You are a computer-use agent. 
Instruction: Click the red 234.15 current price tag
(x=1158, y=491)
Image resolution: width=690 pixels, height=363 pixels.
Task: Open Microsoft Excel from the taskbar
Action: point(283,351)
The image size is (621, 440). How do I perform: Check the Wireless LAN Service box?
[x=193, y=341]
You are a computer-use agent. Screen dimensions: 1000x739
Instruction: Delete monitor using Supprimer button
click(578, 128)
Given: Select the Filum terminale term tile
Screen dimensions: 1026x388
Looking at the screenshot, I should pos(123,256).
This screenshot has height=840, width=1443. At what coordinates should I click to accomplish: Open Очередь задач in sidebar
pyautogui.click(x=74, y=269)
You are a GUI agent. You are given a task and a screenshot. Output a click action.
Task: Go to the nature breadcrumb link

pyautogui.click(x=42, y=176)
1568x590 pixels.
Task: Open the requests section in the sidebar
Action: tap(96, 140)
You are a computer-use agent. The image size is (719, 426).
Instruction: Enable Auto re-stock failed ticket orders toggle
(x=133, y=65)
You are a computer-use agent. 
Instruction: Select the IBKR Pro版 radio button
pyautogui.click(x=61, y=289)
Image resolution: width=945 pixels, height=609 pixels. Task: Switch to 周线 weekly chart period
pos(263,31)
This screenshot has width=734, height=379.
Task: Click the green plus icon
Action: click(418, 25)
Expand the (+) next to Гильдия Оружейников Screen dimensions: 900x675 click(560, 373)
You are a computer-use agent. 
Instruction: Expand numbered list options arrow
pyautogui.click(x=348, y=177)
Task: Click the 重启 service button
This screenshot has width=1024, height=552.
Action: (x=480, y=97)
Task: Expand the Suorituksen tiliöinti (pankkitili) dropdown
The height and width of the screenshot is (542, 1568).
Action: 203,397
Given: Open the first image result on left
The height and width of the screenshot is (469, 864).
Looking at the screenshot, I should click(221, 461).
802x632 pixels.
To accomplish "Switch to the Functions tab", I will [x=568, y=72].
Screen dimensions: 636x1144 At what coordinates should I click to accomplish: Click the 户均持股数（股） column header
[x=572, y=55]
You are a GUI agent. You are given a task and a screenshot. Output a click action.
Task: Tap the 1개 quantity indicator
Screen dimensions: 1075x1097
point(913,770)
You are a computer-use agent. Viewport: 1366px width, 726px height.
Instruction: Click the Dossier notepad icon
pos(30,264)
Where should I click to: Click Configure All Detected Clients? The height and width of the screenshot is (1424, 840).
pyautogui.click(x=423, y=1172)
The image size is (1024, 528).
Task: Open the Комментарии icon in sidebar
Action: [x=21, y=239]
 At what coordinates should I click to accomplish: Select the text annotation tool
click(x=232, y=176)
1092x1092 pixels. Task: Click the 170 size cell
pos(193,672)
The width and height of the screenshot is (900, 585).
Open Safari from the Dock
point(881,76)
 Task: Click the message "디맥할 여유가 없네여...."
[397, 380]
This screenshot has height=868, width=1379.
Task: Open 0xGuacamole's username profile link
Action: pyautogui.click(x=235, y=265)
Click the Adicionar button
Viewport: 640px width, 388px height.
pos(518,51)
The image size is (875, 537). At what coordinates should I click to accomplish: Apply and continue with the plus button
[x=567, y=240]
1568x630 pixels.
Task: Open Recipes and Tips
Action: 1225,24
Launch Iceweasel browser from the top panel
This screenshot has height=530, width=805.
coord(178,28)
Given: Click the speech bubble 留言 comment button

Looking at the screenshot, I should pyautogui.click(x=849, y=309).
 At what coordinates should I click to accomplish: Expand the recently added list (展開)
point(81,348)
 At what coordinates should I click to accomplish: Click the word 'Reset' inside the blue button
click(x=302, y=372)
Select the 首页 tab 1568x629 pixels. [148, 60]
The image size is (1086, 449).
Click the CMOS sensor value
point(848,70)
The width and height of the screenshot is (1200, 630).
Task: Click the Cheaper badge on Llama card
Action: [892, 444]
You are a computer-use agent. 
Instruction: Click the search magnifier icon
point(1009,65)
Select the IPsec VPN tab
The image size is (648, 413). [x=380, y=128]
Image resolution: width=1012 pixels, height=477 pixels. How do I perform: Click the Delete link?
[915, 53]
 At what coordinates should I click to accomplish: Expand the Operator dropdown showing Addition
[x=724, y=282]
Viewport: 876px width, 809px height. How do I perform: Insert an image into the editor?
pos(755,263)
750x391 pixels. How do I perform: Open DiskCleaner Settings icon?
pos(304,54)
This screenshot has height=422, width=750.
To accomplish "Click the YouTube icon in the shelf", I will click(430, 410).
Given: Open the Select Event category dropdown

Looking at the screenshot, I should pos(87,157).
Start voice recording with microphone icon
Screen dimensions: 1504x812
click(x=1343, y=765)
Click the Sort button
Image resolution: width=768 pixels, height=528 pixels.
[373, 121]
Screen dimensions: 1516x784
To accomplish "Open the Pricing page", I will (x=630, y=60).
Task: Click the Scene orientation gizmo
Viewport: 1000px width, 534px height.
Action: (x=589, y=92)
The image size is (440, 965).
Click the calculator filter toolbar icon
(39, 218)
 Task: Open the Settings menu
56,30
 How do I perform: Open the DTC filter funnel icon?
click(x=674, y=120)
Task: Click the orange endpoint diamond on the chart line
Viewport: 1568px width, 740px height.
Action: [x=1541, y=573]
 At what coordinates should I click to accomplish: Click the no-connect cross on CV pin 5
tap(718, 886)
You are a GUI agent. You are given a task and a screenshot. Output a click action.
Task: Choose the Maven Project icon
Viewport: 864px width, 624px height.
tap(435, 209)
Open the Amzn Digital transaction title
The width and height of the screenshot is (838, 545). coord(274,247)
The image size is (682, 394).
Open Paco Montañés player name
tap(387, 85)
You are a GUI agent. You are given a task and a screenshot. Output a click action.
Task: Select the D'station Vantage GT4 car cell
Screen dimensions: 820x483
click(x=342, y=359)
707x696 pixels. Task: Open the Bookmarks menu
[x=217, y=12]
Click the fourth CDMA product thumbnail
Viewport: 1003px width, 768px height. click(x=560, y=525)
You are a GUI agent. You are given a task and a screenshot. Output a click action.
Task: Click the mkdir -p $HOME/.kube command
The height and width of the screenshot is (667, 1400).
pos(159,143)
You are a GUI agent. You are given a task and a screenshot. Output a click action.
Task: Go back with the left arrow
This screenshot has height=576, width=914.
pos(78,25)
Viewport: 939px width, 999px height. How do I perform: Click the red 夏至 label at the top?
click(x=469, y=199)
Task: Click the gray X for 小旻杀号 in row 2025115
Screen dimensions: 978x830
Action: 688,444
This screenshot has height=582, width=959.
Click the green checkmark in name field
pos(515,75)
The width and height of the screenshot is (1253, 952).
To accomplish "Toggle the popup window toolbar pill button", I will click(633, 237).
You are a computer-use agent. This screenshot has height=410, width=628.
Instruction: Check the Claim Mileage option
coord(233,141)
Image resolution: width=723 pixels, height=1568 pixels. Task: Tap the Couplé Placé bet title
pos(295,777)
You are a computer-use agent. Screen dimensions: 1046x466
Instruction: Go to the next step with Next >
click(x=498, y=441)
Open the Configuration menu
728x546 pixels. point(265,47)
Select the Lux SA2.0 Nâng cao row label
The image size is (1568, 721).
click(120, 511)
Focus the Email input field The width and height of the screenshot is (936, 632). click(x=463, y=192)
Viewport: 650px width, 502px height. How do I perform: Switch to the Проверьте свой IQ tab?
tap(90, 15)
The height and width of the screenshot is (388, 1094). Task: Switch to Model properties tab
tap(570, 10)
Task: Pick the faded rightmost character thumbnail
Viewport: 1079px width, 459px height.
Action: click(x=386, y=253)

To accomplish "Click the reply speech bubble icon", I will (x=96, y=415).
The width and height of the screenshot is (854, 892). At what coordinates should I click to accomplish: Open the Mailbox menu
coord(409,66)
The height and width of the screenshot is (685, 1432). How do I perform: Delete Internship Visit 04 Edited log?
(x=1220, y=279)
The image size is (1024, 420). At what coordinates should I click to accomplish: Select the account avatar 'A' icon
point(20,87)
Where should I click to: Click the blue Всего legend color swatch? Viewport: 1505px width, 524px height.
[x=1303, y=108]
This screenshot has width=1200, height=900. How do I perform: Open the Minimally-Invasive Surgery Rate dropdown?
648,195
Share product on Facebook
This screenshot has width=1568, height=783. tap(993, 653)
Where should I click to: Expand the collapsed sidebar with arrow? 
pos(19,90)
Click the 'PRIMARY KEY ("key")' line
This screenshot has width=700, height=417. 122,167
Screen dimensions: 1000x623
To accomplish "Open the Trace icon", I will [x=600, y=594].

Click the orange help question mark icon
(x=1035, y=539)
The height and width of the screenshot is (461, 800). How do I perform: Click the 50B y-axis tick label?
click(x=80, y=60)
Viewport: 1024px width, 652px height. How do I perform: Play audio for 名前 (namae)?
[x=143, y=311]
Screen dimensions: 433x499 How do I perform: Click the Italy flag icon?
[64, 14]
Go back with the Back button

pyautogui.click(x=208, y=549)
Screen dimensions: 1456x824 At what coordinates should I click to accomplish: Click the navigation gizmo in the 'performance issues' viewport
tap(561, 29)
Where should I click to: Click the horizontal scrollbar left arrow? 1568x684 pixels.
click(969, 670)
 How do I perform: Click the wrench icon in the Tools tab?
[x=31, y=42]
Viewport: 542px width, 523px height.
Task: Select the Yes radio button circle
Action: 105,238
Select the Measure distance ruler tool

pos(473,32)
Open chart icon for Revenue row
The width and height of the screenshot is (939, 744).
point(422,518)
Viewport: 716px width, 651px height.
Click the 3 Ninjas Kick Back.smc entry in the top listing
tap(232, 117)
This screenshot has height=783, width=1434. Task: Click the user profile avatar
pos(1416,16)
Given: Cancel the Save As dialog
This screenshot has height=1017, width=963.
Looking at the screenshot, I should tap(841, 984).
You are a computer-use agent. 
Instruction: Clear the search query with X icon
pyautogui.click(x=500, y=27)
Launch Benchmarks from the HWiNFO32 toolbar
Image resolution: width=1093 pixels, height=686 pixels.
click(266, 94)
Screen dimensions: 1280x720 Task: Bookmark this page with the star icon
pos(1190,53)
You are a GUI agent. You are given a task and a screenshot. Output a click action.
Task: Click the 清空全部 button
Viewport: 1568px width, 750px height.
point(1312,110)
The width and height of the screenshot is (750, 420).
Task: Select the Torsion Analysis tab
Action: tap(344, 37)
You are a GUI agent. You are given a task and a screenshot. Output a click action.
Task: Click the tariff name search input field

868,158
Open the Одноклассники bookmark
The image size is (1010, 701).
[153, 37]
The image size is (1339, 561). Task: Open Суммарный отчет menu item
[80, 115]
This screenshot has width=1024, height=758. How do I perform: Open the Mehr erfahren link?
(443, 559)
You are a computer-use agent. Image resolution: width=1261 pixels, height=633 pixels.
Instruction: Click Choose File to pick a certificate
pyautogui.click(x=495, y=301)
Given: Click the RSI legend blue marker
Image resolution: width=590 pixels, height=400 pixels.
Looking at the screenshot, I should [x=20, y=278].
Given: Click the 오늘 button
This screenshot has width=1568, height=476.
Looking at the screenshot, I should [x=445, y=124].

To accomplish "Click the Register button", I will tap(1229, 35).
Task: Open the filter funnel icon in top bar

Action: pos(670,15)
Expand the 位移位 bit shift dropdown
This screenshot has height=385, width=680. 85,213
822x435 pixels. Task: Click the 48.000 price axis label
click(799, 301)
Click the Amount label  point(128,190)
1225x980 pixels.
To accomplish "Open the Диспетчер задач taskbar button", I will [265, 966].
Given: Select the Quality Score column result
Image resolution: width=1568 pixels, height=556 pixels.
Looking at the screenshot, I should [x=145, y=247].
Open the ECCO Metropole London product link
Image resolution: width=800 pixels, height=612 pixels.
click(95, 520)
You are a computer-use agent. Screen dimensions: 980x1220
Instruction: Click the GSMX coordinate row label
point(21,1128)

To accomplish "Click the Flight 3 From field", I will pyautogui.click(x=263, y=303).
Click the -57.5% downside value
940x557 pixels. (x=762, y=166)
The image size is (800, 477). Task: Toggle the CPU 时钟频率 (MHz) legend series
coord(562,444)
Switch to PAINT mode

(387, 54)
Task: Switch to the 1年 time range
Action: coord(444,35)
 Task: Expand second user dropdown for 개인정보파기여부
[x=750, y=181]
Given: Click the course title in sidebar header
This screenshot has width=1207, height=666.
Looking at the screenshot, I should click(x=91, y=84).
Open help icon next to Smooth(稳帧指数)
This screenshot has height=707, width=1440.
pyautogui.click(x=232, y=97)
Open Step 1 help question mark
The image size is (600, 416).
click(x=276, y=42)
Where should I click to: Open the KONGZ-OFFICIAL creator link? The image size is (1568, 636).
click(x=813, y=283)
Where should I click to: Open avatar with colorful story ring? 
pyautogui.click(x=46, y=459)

| WORK REQUIRED |
Could you restate word for word the lines above, from the one that contains "Given: Click the speech" through the one that contains "The image size is (1086, 449).", and no others?

| REPLY TO THE EXERCISE |
Given: Click the speech bubble 留言 comment button

Looking at the screenshot, I should pyautogui.click(x=849, y=309).
 At what coordinates should I click to accomplish: Expand the recently added list (展開)
point(81,348)
 At what coordinates should I click to accomplish: Click the word 'Reset' inside the blue button
click(x=302, y=372)
Select the 首页 tab 1568x629 pixels. [148, 60]
The image size is (1086, 449).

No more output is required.